PROFESSOR: So it has to be, let's draw a little picture here. So, there's zero. Here's 1. Here's minus 1. And this quantity is starting at 1, and subtracting 4r. So, the question is, does it stop here? If it stops there, then in this picture, these would both be negative. This would be about minus a half, but that is greater than minus 1. So this would be the OK case when this is true. And, that's what required r less or equal to half. So in this case, yeah. In that case, r is less than but if r equal to half -- everybody sees this -- if r equaled a half, this would be 1 minus 2. This would bring us all the way here. And if r is bigger than a half, then that would reverse that inequality, and we would be unstable. Yeah. I think it's OK. Thanks. It's the difference between looking at the magnitude --if I put magnitude, then I would need less or equal or just realizing that it's just taking it as a number. 1 minus 4. OK. I think that's all right.

Now the implicit case. What happened to g? What happened to g? Let me put it here. Implicit. So, what's changed?
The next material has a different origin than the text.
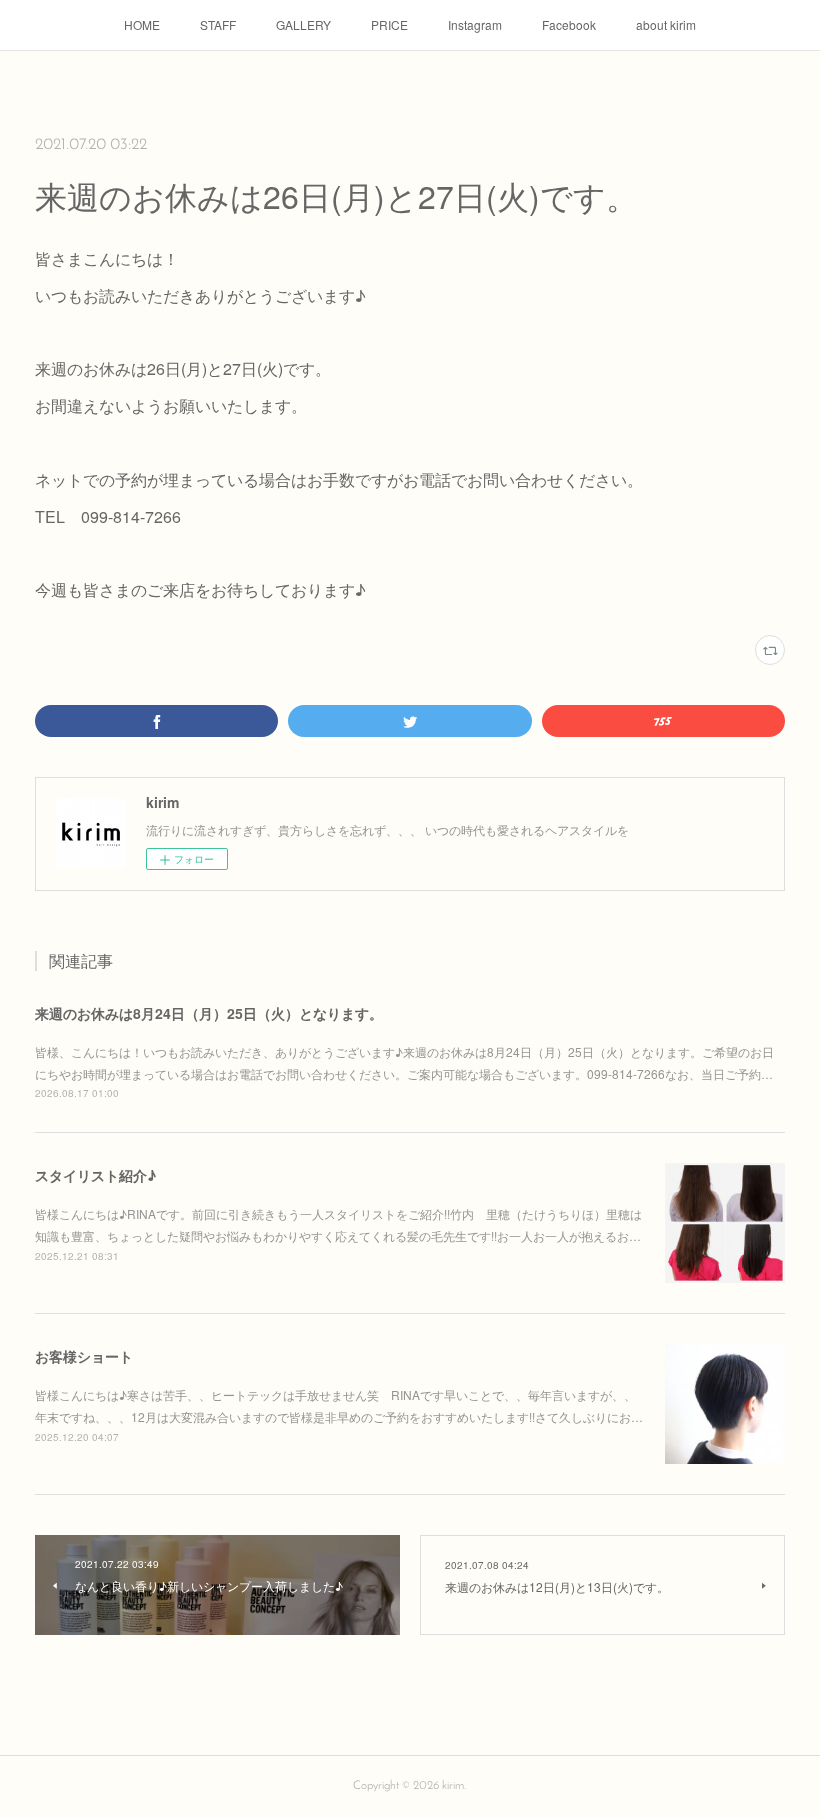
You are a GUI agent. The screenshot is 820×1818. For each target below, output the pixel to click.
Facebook (569, 24)
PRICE (389, 24)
This term, which came from the second difference is moved over to the n plus 1 side of the equation. So, we have in Fourier space, we would have 1 from the ujn plus 1, and then minus 2r, and times our expression 2 cosign k delta x minus 2 that's what multiplies e to the i-- do you see that that's showing up on the new side of the equation, multiplying either the ik delta x, and on the old side, the old time step, we only have the 1. In other words, the growth factor is, this goes down into the denominator, and we can see what's going on. So the growth factor is 1 over this expression. 1 minus 2r times 2 cosign k delta x minus 2. We keep running into that quantity from the second difference. OK. So if I look at that, what's going on?
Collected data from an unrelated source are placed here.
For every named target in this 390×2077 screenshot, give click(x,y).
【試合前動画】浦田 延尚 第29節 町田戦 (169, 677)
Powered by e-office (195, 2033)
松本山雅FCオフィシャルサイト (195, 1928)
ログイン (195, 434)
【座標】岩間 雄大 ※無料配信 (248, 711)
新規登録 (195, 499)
The key point of this quantity is that it's always negative, or zero, but never positive. Because this term is never as large as this one. So it's negative. And now, I have another minus sign here, so I have 1 divided by 1 plus something. And always, for all k and all ratios r it's OK. Right? 1 over 1 plus something positive. And you see that everything's real. That's because we're doing the diffusion equation, where the wave equation took us, we had some imaginary part. Absolutely stable. Stable for all delta t. I'll say even for large delta t. That's good. Of course, we're not going to take delta t equal to 1000. Even if stability allowed us, the accuracy would be hopeless. It'd be terrible. I can't take giant time step and expect to follow the true exponentials for either the ikx.
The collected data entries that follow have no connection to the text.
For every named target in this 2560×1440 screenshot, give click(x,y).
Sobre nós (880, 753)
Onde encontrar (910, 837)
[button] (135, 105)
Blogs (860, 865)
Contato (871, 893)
But, I can take a larger step than this very small delta one half delta x squared step. So this good. What's the price that we pay? The price is that at every time step, we have to solve. This is now on the other side, so this brings a whole matrix over. So, this implicit case -- when I bring this second difference matrix over, I've used capital K because the second difference matrix there probably the most interesting difference matrix, I'll say. One of the most interesting matrixes period. It has the minus 2s on the diagonal and 1s above the diagonal. So, actually, with signs exchanged, I called it k. So can I just remember the meaning of this matrix k. I'm going to stay with that letter because it's a standard in finite elements for the stiffness matrix. So, k by definition, is the matrix with the 2s on the diagonal, minus 1s above the diagonal and minus 1s below the diagonal.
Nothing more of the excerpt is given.